→ DOCUMENT EXCERPT:
○ ○ ○

Monday, September 14, 2009

Just a Day: April 15, 1968

I've finally broken the twin streaks of posting these on the 10th of the month and writing about the 10th of a month. This time around, the randomizer gave us Tax Day in the Year of the Pitcher, April 15, 1968.

1968 was a fascinating year, but April 15 was a Monday, which, like now, was probably the slowest baseball day of the week. Only six games were played, and five of them were kind of unspectacular. Let's get to that one huge, glaring exception right away, huh?
  • The Astros beat the Mets 1-0 in 24 innings. About 35% of the innings played in all of MLB on this day are played between the two relatively recent expansion squads. 23 year old Tom Seaver starts and goes 10 for the Metropolitans, permitting only two hits and no walks, and at one point retiring 25 batters in a row, but I guess he didn't pitch well enough to win, as Don Wilson gives up five hits and three walks but holds the Mets scoreless through nine.

    The Mets threaten in a few innings, but can't get anything through; the Astros get a man on third with one out in the second (on a double and a Seaver wild pitch), but then see him erased on a fielder's choice groundout and don't get another baserunner until the 10th. There's a lot of back and forth in extras, but nobody can get a run across until the 24th. In the bottom of that inning, with Les Rohr pitching, Norm Miller singles. Rohr then balks with Jimmy Wynn batting, so Wynn is then intentionally walked. After a weak Rusty Staub groundout advances both runners, pinch hitter John Bateman is also intentionally walked, bringing up Bob Aspromonte, who blew the Astros' previous best chance in the 2nd. Here, he hits a grounder to short. Utilityman Al Weis boots it, and the longest shutout win in history is over. Some contemporary accounts reprinted here.

  • Just a couple more things about that amazing game--Tommie Agee and Ron Swaboda both go 0-f0r-10. Both teams finish an identical 11-for-79, a .139 batting average. Pitchers issue a total of twelve walks, six of them intentional. One of the only hitters to have what you might call a good day is Hector Torres, a career .218/.260/.281 hitter, who had three singles in eight at-bats. There are 35 strikeouts, and Seaver records only three of them.

  • The Twins beat the Orioles 6-3. Carew and Oliva collect two hits apiece, and Bob Allison has two doubles and a triple. Dick Boswell goes the distance to get the win, permitting four hits and six walks while striking out seven (too bad they don't have pitch counts available). The Twins go to 5-0 on the year, but go 74-83 the rest of the way and finish 24 games behind Detroit. One telling sign of the times: Bob Allison, a fading star in his last full year at just 33, had a productive season batting 5th in a pretty powerful lineup in front of three pretty great hitters (though they were rarely all healthy at the same time this season), cracks out 22 home runs...and ends up with 52 RBI.

○ ○ ○

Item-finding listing
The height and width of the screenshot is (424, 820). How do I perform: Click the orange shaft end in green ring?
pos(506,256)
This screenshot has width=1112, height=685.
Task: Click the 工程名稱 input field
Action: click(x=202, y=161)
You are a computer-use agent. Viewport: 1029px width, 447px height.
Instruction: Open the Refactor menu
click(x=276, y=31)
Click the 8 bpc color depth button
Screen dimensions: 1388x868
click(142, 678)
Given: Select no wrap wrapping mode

○ ○ ○

→ SHORT EXERCISE A:
According to the post on the baseball games of April 15, 1968, what was the final score of the Astros–Mets game, and how many innings did it last?
→ SHORT EXERCISE B:
Extend the post on the baseball games of April 15, 1968, beginning right after its final sentence.
The item-finding listing is not needed for this work.

→ RESPONSE A:
The Astros won 1-0 in 24 innings.

→ RESPONSE B:
  • Bob Gibson has arguably the "worst" game of his incredible season, permitting three earned on five hits and three walks (striking out five) in seven innings of work. The Cards come back to win it in 10 innings, 4-3, Joe Hoerner facing one batter to earn credit for the "win." Gibson gives up 3 or more earned seven times in 1968, but after this, his second start of the season, doesn't go less than 8 innings in any other start all season (he'd also gone 7 in his first start on April 10).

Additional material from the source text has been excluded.